Now that that’s out of the way, the time has come for me to talk about Sam.
The whole story of Deus Ex Machina and The Clockwork Heartbeat revolves around the concept of the True Automaton. In the setting of the story, there is a myth that a good clockwork engineer could make a clockwork man that had sustaining power, is self-aware, had free will, and self-preservation. The two major problems with this is the power required and the ability to create life. This clockwork man is known as the True Automaton.
Hundreds of clockwork engineers have become obsessed with trying to create the first True Automaton. A living clockwork man that doesn’t need to be wound up, and can think for itself. It has long been understood that the True Automaton is impossible to make, but that hasn’t stopped ambitious engineers from trying.

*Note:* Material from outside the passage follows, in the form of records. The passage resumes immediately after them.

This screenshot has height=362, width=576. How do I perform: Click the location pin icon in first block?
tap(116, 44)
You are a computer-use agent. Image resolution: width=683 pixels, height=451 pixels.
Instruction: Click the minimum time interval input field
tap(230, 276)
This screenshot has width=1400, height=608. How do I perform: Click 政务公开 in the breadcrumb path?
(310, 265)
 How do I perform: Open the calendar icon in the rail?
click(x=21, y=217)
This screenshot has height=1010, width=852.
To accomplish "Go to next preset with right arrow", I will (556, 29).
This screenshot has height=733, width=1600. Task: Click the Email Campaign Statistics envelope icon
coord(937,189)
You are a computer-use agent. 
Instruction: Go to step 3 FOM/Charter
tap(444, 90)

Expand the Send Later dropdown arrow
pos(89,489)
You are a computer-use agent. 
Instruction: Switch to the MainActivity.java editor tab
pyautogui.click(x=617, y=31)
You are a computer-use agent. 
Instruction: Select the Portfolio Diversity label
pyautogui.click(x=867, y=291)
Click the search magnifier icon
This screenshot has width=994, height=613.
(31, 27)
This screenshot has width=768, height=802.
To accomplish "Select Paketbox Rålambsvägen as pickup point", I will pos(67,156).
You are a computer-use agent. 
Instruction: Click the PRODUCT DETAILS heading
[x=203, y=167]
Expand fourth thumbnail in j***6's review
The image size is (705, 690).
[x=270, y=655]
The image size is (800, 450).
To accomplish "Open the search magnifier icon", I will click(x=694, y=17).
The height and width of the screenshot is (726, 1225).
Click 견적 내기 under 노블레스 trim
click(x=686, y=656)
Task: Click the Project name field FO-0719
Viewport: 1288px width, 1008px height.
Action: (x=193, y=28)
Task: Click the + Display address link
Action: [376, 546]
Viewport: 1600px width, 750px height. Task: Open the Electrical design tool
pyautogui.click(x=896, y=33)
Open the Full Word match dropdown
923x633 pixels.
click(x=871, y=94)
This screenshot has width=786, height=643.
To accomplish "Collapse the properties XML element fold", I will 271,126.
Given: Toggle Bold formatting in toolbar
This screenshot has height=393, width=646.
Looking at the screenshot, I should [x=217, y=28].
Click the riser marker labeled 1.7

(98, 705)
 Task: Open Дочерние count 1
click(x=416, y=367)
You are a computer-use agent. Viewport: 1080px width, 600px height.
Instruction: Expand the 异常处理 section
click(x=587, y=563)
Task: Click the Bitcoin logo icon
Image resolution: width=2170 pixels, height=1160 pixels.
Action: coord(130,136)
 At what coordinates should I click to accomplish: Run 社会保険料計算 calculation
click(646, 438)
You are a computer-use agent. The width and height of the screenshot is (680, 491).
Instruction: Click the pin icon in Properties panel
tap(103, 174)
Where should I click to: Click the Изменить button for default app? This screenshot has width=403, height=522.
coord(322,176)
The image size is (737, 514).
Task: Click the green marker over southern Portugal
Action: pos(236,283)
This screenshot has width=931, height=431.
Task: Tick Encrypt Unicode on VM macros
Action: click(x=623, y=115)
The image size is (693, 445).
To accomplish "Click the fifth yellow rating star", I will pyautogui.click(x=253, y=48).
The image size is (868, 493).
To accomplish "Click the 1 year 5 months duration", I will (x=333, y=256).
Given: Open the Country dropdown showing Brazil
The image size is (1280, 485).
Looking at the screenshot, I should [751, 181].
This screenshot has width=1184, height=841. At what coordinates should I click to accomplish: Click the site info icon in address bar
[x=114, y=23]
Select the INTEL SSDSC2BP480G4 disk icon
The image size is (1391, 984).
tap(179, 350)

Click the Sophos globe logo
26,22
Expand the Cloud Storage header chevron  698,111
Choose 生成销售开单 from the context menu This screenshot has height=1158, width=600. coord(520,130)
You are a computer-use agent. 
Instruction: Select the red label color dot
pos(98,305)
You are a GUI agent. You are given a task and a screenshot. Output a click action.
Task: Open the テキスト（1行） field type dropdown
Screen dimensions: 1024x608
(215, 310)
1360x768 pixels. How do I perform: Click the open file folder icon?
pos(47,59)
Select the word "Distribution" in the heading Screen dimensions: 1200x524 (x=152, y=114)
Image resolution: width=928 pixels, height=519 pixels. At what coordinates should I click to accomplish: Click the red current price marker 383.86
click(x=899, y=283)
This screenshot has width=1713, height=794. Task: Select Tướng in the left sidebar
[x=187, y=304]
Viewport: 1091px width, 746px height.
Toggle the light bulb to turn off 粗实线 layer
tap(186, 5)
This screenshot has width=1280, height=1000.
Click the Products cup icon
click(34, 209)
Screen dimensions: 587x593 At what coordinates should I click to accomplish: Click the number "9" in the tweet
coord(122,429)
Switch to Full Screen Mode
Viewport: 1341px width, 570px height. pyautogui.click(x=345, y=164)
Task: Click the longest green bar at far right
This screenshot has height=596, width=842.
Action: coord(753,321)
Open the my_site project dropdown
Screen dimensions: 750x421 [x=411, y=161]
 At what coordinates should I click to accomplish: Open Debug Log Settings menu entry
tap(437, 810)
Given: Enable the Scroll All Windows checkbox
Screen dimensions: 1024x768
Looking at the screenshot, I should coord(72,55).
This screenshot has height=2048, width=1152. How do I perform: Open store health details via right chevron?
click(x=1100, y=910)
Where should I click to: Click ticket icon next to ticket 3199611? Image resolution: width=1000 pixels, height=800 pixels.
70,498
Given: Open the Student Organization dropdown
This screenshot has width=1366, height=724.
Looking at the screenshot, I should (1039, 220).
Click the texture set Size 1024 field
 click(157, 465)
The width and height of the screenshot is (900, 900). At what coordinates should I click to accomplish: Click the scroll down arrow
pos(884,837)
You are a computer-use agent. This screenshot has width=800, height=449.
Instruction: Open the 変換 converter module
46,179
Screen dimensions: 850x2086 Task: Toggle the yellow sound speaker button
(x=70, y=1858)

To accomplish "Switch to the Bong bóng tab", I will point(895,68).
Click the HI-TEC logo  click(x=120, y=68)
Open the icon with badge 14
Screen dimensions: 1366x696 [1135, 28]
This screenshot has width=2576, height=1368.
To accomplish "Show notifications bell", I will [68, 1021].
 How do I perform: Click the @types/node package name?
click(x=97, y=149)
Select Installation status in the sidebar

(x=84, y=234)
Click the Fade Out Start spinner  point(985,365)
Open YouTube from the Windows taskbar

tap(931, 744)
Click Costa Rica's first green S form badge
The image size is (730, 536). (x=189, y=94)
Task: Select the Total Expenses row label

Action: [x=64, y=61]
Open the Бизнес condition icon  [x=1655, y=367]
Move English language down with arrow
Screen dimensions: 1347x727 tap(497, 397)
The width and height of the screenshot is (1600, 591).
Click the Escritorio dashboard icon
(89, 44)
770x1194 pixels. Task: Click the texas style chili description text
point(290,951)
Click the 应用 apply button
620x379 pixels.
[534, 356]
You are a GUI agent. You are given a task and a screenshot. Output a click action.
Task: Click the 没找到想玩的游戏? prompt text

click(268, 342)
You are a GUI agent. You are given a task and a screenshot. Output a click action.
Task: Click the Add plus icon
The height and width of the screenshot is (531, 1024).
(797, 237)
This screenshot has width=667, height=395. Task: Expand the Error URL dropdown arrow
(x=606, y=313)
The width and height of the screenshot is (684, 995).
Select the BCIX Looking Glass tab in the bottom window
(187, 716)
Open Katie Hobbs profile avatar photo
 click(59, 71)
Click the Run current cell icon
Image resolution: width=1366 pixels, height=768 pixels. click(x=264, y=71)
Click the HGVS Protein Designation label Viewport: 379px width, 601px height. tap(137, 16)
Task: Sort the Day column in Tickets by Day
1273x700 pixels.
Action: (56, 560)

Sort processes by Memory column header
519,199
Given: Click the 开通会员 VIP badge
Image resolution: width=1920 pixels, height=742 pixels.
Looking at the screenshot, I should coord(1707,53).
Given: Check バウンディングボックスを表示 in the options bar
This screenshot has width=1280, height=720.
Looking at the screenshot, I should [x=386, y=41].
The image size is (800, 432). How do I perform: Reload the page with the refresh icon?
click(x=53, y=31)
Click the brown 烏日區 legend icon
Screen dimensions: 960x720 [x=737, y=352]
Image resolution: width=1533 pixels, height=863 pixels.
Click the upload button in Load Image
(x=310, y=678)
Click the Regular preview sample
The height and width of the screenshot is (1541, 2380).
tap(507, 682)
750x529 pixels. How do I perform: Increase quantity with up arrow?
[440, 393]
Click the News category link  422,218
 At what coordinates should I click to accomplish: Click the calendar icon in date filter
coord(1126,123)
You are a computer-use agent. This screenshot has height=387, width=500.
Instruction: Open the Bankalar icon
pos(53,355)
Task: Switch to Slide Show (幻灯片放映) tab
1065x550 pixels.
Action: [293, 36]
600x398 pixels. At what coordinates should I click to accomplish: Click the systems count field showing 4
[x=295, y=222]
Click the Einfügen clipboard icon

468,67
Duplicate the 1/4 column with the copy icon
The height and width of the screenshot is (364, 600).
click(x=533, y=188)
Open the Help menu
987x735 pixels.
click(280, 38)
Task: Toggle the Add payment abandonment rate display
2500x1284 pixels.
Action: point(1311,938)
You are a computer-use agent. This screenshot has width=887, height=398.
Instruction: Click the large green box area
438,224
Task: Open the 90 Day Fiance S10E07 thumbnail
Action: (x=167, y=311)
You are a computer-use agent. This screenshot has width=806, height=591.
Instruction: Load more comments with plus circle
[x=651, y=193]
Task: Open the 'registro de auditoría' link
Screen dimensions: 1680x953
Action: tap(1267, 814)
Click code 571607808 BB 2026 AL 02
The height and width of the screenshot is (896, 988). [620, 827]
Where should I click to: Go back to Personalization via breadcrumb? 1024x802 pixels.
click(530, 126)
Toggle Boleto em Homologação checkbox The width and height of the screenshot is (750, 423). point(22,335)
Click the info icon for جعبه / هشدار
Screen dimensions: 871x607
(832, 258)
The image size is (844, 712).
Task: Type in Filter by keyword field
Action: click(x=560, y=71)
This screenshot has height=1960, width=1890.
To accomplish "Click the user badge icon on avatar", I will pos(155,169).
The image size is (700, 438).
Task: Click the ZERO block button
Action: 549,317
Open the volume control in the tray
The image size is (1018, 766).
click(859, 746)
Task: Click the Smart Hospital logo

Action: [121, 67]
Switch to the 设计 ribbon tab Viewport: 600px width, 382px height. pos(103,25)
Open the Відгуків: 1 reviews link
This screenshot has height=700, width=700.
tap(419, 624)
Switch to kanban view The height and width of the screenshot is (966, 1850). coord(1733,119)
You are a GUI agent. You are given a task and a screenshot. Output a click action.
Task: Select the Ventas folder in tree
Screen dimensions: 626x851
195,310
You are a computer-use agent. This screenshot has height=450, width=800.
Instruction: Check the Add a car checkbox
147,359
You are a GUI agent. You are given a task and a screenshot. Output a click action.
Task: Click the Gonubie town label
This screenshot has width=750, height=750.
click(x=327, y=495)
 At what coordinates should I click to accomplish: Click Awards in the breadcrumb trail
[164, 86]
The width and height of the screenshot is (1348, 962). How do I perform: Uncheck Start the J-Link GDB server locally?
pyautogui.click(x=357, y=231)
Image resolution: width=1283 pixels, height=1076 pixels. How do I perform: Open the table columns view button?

One of the men who had become obsessed with making a True Automaton was George Deus, the main character’s father. He had tried to make one, but eventually gave up the obsession at the request of his family, or so they thought. He built a secret workroom under the Deus Clockwork store to continue working on his obsession in secret.
But years after his death, Saul Deus and his group found the secret room, and the work his father left behind. A fully built clockwork man, who was only missing a clockwork heart, which the good doctor, Jim Kleverland, provided. When they turned it on, it came to life. After an argument between Jim and Jill about its gender (it’s a boy!), they agreed to name him Sam (because it can stand for Samuel or Samantha). After a week of testing, Saul deems that Sam fits all the criteria, and hails him as the world’s first True Automaton. Saul then gives Sam the family, Sam Deus.
I just wrote the scene where they agree that Sam is alive tonight. He has the curiosity and desire to experience the world around him, the same way a child does. The best (and hardest) part of writing Sam is giving a non-feeling, non-communicating, no emotion clockwork man life, in other words, making him a likable character. It’s been fun! I can’t wait to see where this goes.
Current word count for The Clockwork Heartbeat: 40,178/50,000!